Opinion polls showed the Conservatives’ lead narrowing in the last weeks over Labour, but May’s Tories are still expected to win.
May is hoping to take over some of the almost 4 million voters who backed the pro-Brexit UK Independence Party (Ukip) in 2015.
Ukip has decided to run candidates in only 377 out of 650 seats, and has not put up candidates in 29 so-called marginal seats, which could go either major party's way.
This could mean the Conservatives would be able to gain seats in previous Labour bastions of working-class neighbourhoods and marginal seats.
One of those marginal seats is Hampstead and Kilburn in north London, where Tulip Siddiq, a Labour MP is running.
Defying the Labour’s party line, she was one of the 47 Labour lawmakers who in February voted against the Article 50 bill, a legislation allowing the prime minister to trigger the exit procedure from the EU.

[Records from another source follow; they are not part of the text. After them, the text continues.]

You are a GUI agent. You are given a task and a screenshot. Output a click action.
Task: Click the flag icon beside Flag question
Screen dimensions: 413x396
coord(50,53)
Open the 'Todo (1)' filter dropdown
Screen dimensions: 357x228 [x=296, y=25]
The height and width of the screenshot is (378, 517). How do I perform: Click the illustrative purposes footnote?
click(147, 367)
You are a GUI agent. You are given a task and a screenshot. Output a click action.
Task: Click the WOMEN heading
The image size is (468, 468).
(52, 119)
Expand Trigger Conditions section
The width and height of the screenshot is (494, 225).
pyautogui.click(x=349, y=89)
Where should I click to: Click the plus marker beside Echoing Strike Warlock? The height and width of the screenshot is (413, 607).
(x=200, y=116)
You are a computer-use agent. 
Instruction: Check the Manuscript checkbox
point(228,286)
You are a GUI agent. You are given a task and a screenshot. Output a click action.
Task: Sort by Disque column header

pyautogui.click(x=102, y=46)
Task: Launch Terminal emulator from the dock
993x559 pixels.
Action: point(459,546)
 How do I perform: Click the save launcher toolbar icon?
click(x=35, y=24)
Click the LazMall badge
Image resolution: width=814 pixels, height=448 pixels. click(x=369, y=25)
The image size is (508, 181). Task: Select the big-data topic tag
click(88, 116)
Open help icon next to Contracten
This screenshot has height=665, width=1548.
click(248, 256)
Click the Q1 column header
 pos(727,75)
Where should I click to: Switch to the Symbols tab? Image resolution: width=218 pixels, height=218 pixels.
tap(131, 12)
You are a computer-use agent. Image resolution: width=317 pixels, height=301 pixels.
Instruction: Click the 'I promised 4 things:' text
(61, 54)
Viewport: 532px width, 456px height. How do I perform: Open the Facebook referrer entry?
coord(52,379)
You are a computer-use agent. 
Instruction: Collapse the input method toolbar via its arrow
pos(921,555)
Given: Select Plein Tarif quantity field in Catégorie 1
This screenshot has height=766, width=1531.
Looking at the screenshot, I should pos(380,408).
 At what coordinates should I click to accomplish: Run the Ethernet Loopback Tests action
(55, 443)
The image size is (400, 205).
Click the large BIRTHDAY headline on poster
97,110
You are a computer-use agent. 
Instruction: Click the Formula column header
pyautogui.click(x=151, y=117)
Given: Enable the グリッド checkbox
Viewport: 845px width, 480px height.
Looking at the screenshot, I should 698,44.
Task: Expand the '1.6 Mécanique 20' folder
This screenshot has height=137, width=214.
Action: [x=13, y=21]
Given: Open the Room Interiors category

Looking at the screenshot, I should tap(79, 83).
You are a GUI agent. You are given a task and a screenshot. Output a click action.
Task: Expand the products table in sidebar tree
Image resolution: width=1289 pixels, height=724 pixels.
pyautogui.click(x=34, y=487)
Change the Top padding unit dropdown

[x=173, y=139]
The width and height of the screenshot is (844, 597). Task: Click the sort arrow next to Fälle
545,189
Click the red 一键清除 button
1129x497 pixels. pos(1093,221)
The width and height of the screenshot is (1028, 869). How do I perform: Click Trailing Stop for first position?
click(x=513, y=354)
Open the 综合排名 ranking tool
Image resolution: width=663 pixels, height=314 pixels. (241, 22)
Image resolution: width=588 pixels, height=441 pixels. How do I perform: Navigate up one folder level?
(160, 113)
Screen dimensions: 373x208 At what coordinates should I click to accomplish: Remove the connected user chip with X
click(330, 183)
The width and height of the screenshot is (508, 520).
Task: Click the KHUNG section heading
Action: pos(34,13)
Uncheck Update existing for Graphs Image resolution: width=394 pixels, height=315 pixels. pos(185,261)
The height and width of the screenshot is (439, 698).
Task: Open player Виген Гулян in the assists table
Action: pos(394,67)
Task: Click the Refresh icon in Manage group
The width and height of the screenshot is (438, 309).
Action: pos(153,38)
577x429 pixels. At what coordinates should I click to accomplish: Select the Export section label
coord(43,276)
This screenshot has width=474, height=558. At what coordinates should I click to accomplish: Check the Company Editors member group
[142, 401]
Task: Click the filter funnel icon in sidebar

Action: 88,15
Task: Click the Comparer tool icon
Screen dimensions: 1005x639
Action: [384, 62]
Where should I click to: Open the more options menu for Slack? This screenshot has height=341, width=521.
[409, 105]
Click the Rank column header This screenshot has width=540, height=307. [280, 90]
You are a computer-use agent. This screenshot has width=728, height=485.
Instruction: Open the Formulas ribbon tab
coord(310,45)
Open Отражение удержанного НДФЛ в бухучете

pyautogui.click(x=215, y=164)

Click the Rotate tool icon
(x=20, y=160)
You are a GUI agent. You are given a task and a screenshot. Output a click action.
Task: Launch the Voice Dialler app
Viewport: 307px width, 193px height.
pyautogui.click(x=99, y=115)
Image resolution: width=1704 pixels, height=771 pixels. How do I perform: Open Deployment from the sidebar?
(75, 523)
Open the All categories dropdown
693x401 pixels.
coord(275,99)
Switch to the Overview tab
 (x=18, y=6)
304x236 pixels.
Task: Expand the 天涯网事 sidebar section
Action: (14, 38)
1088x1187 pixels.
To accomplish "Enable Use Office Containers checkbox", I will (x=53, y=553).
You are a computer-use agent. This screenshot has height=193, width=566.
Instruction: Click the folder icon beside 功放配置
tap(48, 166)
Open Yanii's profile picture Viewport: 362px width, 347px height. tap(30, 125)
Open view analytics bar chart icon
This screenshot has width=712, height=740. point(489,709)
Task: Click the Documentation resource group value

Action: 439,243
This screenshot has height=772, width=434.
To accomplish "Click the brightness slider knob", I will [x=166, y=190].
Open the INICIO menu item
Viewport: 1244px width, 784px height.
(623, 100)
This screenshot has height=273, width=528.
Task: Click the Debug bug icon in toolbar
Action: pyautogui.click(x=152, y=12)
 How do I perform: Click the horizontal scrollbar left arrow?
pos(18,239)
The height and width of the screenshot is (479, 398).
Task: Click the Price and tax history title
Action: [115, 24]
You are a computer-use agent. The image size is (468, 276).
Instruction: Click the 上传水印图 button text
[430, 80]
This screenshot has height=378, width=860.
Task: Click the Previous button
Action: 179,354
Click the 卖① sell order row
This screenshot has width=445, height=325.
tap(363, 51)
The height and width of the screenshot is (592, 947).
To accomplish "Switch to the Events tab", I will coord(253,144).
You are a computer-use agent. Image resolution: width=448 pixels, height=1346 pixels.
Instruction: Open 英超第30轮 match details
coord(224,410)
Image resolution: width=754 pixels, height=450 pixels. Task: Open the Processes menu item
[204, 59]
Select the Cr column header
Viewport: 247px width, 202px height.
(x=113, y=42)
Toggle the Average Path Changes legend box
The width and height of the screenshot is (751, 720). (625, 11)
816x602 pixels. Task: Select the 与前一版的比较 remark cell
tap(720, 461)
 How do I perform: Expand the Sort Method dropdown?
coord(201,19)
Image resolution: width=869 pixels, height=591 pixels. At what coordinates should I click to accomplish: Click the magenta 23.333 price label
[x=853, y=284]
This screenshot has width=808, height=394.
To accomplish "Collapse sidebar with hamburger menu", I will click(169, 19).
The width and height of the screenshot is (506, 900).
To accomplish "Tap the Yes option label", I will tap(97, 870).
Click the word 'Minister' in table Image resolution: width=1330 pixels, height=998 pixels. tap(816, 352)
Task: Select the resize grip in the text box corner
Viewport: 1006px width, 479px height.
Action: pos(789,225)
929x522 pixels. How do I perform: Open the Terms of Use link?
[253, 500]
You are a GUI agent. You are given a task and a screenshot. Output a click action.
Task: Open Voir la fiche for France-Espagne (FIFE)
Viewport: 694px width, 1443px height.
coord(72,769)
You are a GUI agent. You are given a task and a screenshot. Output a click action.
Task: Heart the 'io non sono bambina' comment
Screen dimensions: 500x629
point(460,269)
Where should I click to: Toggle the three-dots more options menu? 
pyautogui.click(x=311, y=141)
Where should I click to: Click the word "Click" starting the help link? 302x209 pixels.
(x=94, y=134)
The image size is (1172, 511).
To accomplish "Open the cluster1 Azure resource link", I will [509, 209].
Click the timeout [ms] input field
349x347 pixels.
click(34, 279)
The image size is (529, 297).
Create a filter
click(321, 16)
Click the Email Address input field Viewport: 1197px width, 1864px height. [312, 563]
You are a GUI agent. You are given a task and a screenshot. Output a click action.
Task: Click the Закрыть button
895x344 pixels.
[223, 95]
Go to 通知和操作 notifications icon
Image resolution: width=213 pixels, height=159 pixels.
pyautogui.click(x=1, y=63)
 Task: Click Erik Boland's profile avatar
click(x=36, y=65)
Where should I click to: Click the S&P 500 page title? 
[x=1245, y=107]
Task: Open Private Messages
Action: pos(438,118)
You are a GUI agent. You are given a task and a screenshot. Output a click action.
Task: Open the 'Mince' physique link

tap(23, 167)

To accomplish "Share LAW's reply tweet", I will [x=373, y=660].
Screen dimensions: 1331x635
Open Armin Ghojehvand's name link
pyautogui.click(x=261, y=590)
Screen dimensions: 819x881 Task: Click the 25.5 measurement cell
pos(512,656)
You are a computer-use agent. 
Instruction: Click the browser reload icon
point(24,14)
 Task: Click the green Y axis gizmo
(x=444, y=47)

In Kilburn, Labour volunteers were out campaigning until the very last moment also on Thursday.
“Brexit is a disaster. It is bad for the education, the economy, our foreign policy, and it turns the UK into a small island and that’s tragic,” Deborah, a voter who did not want to give her full name, said.
“May left it completely vague, how she wants to handle Brexit. I don’t trust May on Brexit,” she told EUobserver, adding that she wants assurances that EU workers’ rights, environmental standards would be kept after withdrawal.
In Hampstead, voters trickled into the polling stations under the cover of drizzling rain.
“I voted Tory, because I don’t trust Labour at all, on anything,” said Susan, who also preferred not to share her full name.
When asked what sort of Brexit outcome she would prefer, she said: “It’s too complicated, I trust May with the Brexit negotiations”.
The results of the general election will start to come in after 11PM Brussels time.